Over the past few months, I've built AI agents across different business functions. One thing has become clear: the real value doesn't come from flashy demos or general-purpose AI solutions. It comes from solving small, specific problems that teams face every day.
Here's a short breakdown of what works and what doesn't based on field experience and industry research.
The Problem
AI adoption is accelerating. According to McKinsey, 78% of organizations have deployed AI in at least one function. However, only 26% see consistent, measurable returns.
The disconnect? Many AI projects are over-engineered or misaligned with actual business needs.
Another key reason for failure: poor data hygiene. Even the best models can't perform well if fed incomplete, outdated, or fragmented data. Great AI starts with great data.
What Works
The most effective AI agents I've deployed focused on one narrow task. For example:
- Summarizing internal meeting transcripts into actionable next steps
- Extracting key data points from PDFs and email threads
- Automating customer onboarding with rule-based follow-ups and FAQ responses
These aren't headline-making use cases, but they consistently save time, reduce errors, and make workflows more efficient.
The Hidden Challenges
Shipping an AI agent is only 30% of the job. The harder part is what comes next—monitoring, refining, and getting users to trust and adopt it.
Even highly capable agents can fail if they don't integrate seamlessly into existing workflows or deliver measurable value to the end user.
What I Recommend
Here's what's worked well in my deployments:
- Keep it simple - Skip unnecessary complexity. Focus on making it useful and reliable.
- Feedback loops are non-negotiable - Actively capture user ratings, corrections, and edge cases.

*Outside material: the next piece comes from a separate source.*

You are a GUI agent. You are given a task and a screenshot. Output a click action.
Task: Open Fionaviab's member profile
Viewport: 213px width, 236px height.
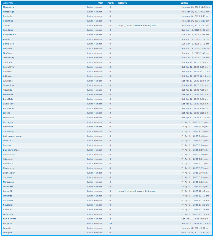(x=8, y=214)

- Get quick wins - A basic, functioning agent builds more momentum than a polished prototype that never ships.
- Get your data strategy right - Audit, organize, and structure your data before building. It will make or break your agent's performance.
Final Thought
Think of your AI agent like a junior teammate. You wouldn't onboard them once and disappear. You'd check in, give feedback, and help them improve. The same applies here. AI agents only create value when coached, refined, and measured against real outcomes.
The companies winning with AI today aren't using it to replace people. They're using it to reduce the manual grind and increase operational leverage, one workflow at a time.